Back in the third book, the multilingual layering goes further. There’s French in the text, and Flemish, and German. And because Lúcás encounters Irish mercenaries — huurlingen — on the Continent, Irish becomes simply another European language among many. There’s nothing strange about it in that world. It just belongs there, alongside the others. I find that quietly moving, and more than a little meaningful.
I should be honest, though: Bealach na Spáinneach is hard going. It’s around five hundred pages, and it probably demands a better level of Irish than I currently have. It can sit on my bedside table for a week before I pick it up again, because it’s always easier to reach for something in English.
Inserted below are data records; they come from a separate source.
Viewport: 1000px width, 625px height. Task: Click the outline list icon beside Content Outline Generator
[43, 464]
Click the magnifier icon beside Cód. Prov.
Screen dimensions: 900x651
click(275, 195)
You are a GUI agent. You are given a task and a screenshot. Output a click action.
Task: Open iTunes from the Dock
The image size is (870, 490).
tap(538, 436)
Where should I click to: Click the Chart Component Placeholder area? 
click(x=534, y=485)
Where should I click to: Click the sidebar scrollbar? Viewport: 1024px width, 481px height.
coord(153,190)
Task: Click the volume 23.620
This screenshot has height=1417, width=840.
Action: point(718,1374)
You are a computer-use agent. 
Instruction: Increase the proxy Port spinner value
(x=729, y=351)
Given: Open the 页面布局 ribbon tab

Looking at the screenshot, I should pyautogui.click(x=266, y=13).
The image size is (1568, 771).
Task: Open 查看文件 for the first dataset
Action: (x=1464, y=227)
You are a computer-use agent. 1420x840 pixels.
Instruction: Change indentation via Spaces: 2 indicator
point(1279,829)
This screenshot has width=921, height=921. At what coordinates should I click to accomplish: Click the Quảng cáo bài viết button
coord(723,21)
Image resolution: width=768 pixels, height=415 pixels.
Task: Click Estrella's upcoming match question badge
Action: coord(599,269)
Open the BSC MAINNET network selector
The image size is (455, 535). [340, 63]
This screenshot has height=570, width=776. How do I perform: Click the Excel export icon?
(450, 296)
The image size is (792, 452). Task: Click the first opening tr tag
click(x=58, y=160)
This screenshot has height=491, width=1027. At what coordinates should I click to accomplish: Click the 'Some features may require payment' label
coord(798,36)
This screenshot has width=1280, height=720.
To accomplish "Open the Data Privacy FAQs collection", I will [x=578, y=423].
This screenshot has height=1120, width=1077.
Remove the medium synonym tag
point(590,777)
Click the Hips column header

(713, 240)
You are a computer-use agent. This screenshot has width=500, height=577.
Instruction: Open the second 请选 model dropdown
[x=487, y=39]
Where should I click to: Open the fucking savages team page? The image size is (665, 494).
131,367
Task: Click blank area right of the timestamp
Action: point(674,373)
When I read in another language — Irish, German, Dutch — I sometimes find myself understanding the individual words but losing the thread of the story. I can see the trees but not the forest. In your first language, your brain does that work automatically. In another language, it costs more, and there are moments when I’m not quite sure I’m paying enough. But I keep coming back to it. That counts for something.
Die Gefährten
The German book is Die Gefährten — the first volume of Der Herr der Ringe. The Fellowship of the Ring.
At a structural level, the two books have something in common: a young man of no particular power finds himself in possession of something enormously important and has to carry it across dangerous, unfamiliar territory. But Die Gefährten has a rather significant advantage over An Litir in one respect — I already know how it ends.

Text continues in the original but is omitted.